Kommentar Lokführer-Kampf: Es wird wieder zugebissen
Der Kampf der Lokführer hat gezeigt, dass ernsthafte Arbeitskämpfe unerwümnscht sind. Doch die Grossgewerkschaften sind die Verlierer des Bahnstreiks. Zu Recht.
Wenn der monatelange Kampf der Lokführer bislang zu einem Ergebnis geführt hat, dann zu diesem: Ernsthafte Arbeitskämpfe der Arbeitnehmer für mehr Geld und Rechte sind in Deutschland unerwünscht. Mehr noch: selbst wenn sich eine Gewerkschaft wie die GDL nach Recht und Gesetz in einen Arbeitskampf begibt, dann ist das für Bahn, Wirtschaft und Politik schon so unerträglich, dass sie den Untergang des Standortes Deutschland beschwören. Ihre Forderung an die GDL, eine fiktionale "Tarifeinheit" einzuhalten, ist umso erschreckender, weil sie jegliches Gespür für die demokratische Selbstverständlichkeit des Arbeitskampfes und seiner Auswirkungen vermissen lässt.

Material:
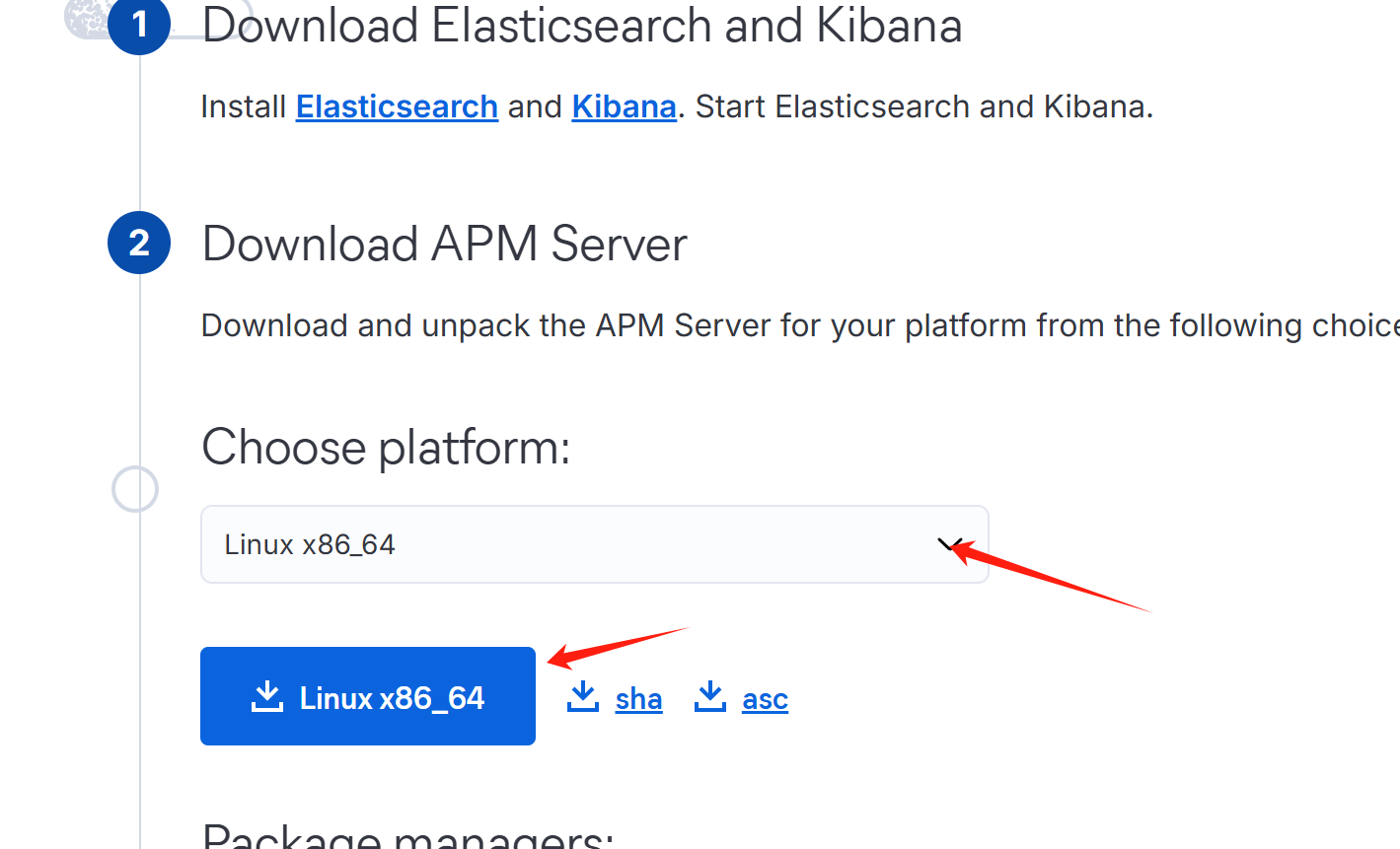Viewport: 1400px width, 849px height.
Task: Click the 'Choose platform:' label
Action: pyautogui.click(x=386, y=448)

Aufgaben:
a. Wiederhole aus dem Kommentar zum Lokführerstreik wörtlich den Abschnitt zwischen „Kommentar Lokführer-Kampf: Es“ und „Bahnstreiks. Zu Recht.“, beide Stellen eingeschlossen.
b. Übersetze diesen Satz aus dem Kommentar zum Lokführerstreik ins Englische: „Wenn der monatelange Kampf der Lokführer bislang zu einem Ergebnis geführt hat, dann zu diesem: Ernsthafte Arbeitskämpfe der Arbeitnehmer für mehr Geld und Rechte sind in Deutschland unerwünscht.“

Lösungen:
a.
Kommentar Lokführer-Kampf: Es wird wieder zugebissen
Der Kampf der Lokführer hat gezeigt, dass ernsthafte Arbeitskämpfe unerwümnscht sind. Doch die Grossgewerkschaften sind die Verlierer des Bahnstreiks. Zu Recht.

b. If the months-long struggle of the train drivers has led to any result so far, it is this: serious industrial action by employees for more money and rights is unwelcome in Germany.